HCI Scientific Experiments Notes

Lecture Goals

Explain the fundamental reasons for conducting experiments in HCI.
Define a hypothesis and its critical role in experimental design.
Describe the process of operationalizing a hypothesis to make it testable.
Understand and differentiate various research methods used in HCI.
Define independent and dependent variables, and explain how they are used to establish cause-and-effect relationships.
Explain confounding variables and how to control them in experiments.
Differentiate between-group and within-group designs, outlining their advantages and disadvantages.

Readings

Chapter 4 ("Scientific Foundations"): Sections 4.1 to 4.8, focusing on the principles of scientific research relevant to HCI.
Chapter 5 ("Designing HCI Experiments"): Sections 5.1 to 5.14, covering the specifics of designing and conducting HCI experiments.

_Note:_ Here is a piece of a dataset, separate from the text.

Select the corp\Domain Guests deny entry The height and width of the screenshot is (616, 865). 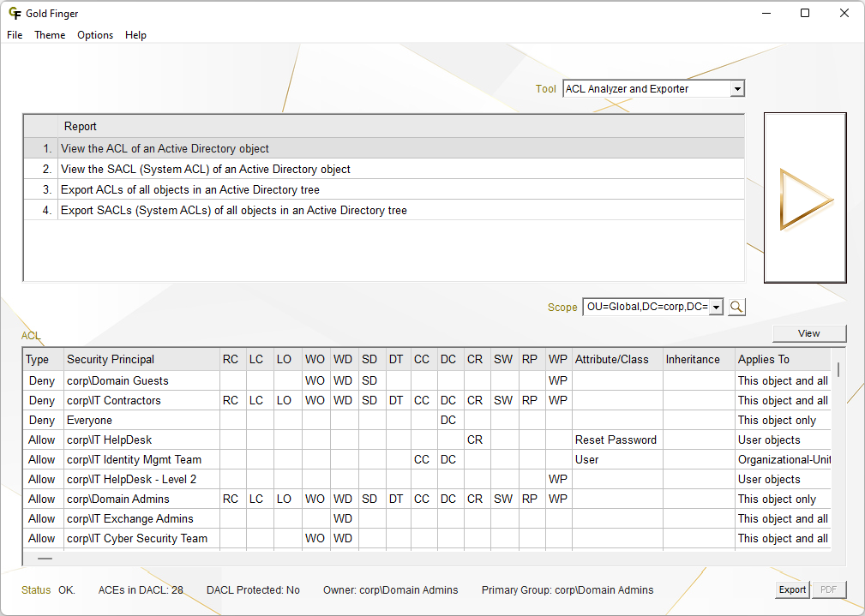(x=117, y=381)
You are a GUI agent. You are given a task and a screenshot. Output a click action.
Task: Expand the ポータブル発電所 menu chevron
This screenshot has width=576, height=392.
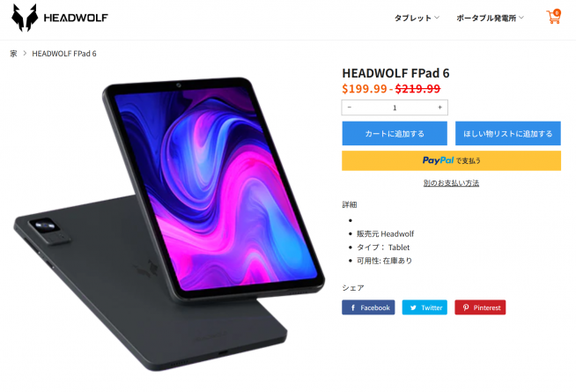click(x=521, y=18)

HCI Design Process and Research

The HCI design process involves:
- Identifying needs through user research and analysis.
- Ideation to generate potential design solutions.
- Prototyping to create tangible versions of the design.
- Evaluation to assess the design's usability and user experience.
- Implementation to finalize and deploy the design.
Research is crucial in this process to inform design decisions and validate outcomes.

What is Research?

Research is the systematic investigation or experimentation aimed at the discovery and interpretation of facts.
It also includes the revision of accepted theories or laws in light of new facts, ensuring continuous improvement and innovation.

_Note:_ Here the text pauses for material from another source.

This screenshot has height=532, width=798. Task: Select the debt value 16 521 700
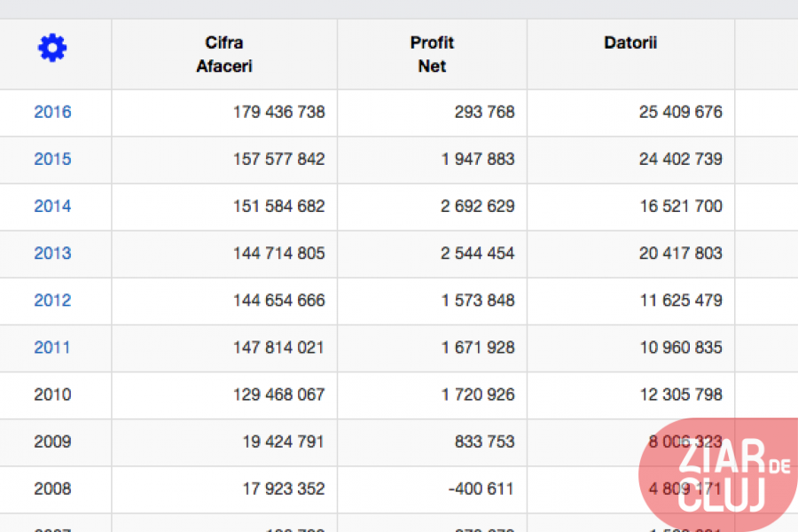[680, 207]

Conceptual vs. Empirical Research

Conceptual Research

Focuses on theoretical exploration and development of concepts and ideas, providing a foundation for practical applications.
Deals with abstract and hypothetical concepts, often involving literature reviews, theoretical models, and philosophical arguments.
Aims to generate new knowledge or refine existing theories, contributing to the understanding of underlying principles.
Does not involve direct observation or collection of empirical data, relying instead on logical reasoning and theoretical frameworks.
Provides a theoretical foundation for empirical research, guiding the formulation of hypotheses and research questions.

Empirical Research

Focuses on gathering empirical evidence and testing hypotheses through direct observation and measurement.
Deals with real-world observations and data, using experiments, surveys, and other data collection methods.
Aims to test hypotheses, validate theories, or solve practical problems by collecting and analyzing empirical data.
Involves direct observation, data collection, and analysis of empirical data, using statistical and qualitative techniques.
Builds upon conceptual frameworks by testing and validating them, providing evidence-based insights and conclusions.

Why Conduct Research?

Scientists aim to understand cause and effect relationships to explain phenomena and predict outcomes.
Example: When metal is heated, it expands due to increased molecular motion.
To make predictions based on established cause-and-effect relationships.
Example: The metal in a bridge needs space to expand in hot weather to prevent structural damage.

Why Conduct HCI Research?

To test usability and user experience of interactive systems and interfaces.
Examples:
- Keyboard 1 allows faster input than keyboard 2, improving user efficiency.
- Users make fewer errors using interface X than Y, enhancing user accuracy.
- 70% of older adults can use mobile app XX without instructions, demonstrating ease of use.
Evaluation in HCI has three primary goals:
1. Identify specific problems or errors in the design that hinder usability.
2. Assess the usability and accessibility of the design, ensuring it meets user needs and preferences.
3. Assess users' experience with the design, including satisfaction, enjoyment, and perceived value.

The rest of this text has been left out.